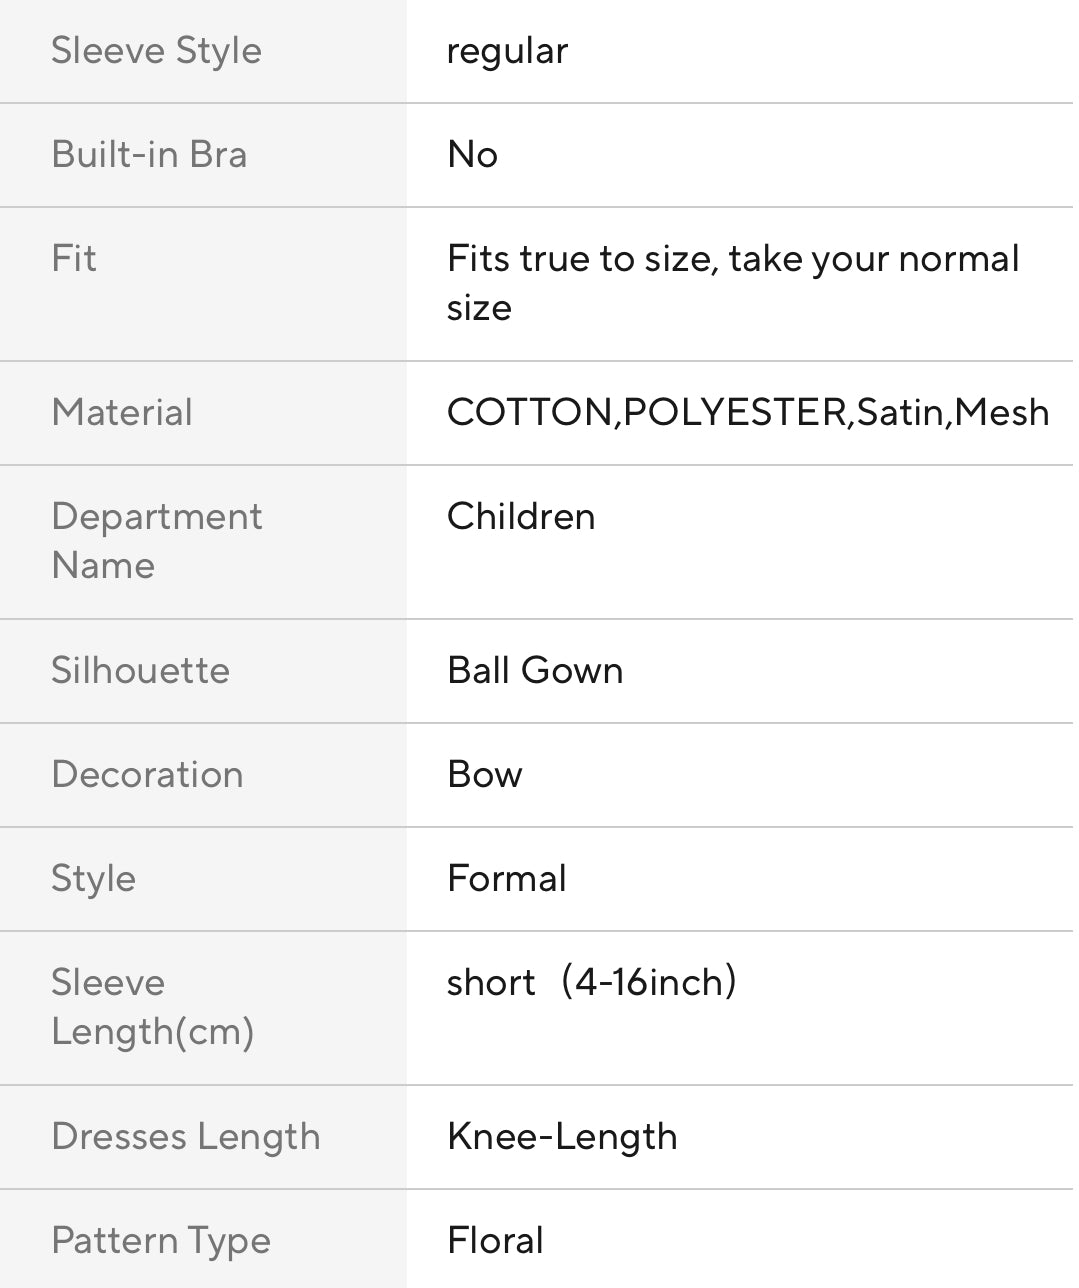1079x1288 pixels.
Task: Tap the Material label
Action: pos(122,413)
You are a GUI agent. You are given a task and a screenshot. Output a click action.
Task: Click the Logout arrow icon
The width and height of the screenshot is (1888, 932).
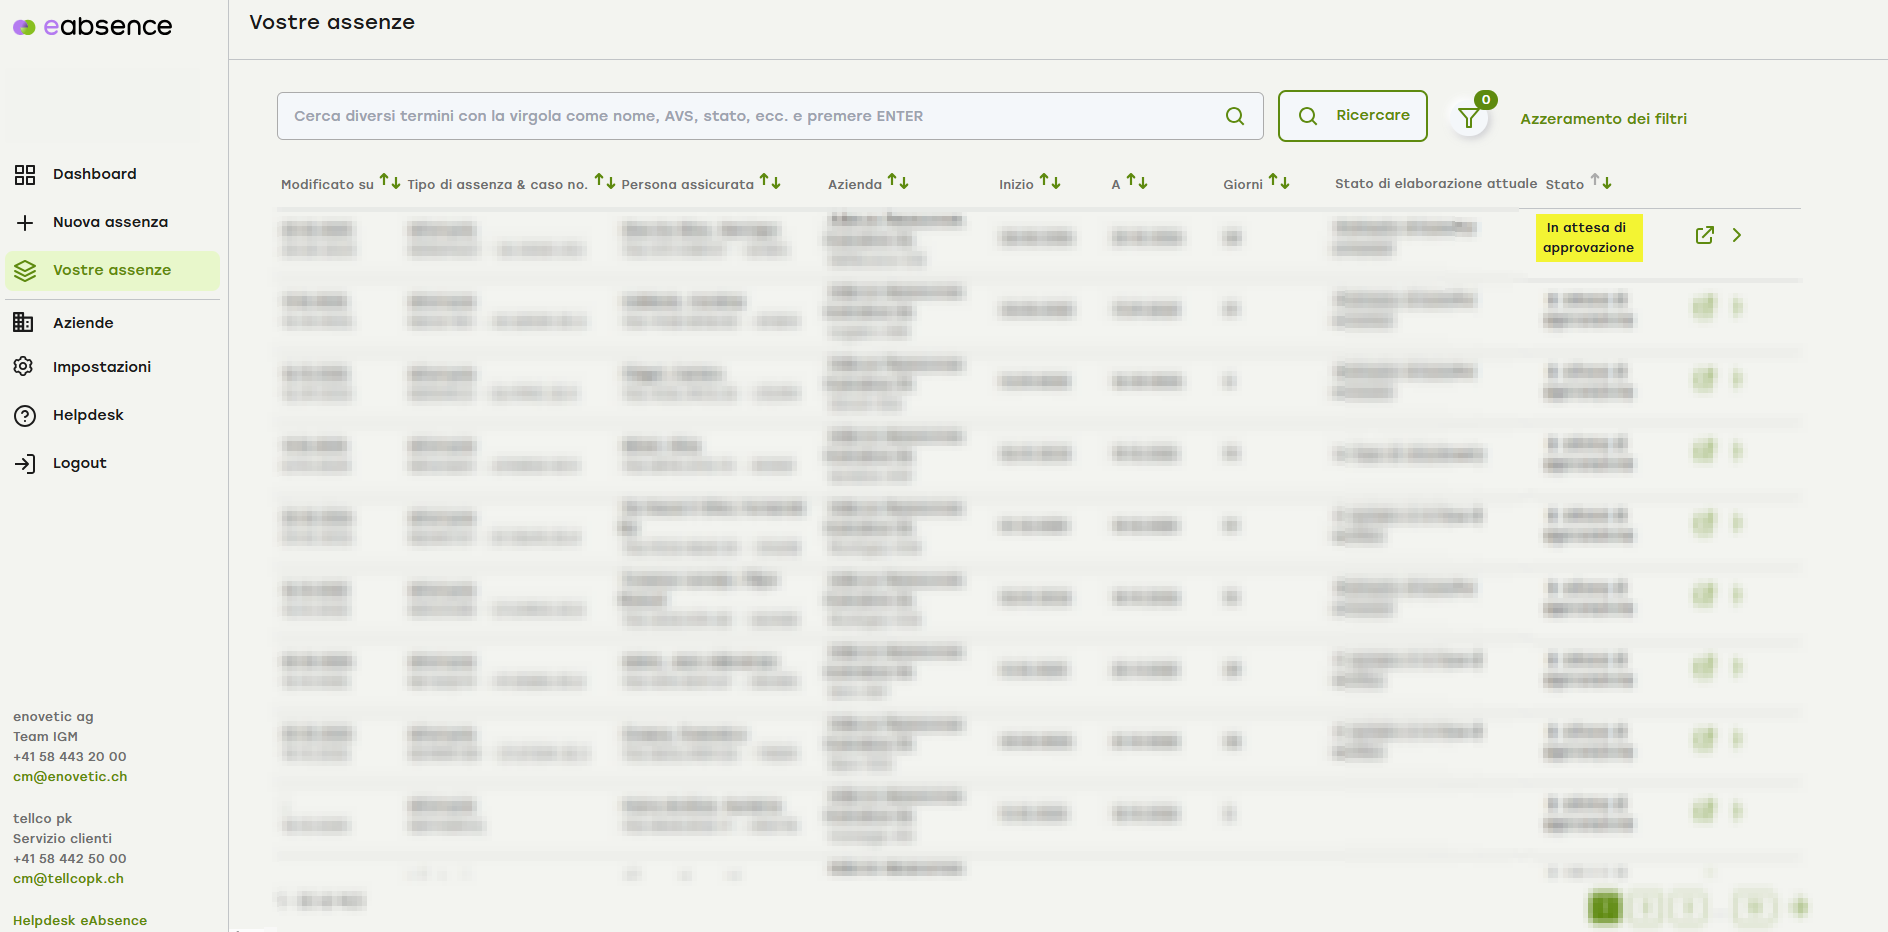click(x=25, y=463)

═══

PROMPT: Beginning at the line with "Task: Click the Logout arrow icon" and ending at the last line of the listing above, retype each line exactly, including those two lines. Leave the pictures out.

ANSWER TO THE PROBLEM:
Task: Click the Logout arrow icon
The width and height of the screenshot is (1888, 932).
click(x=25, y=463)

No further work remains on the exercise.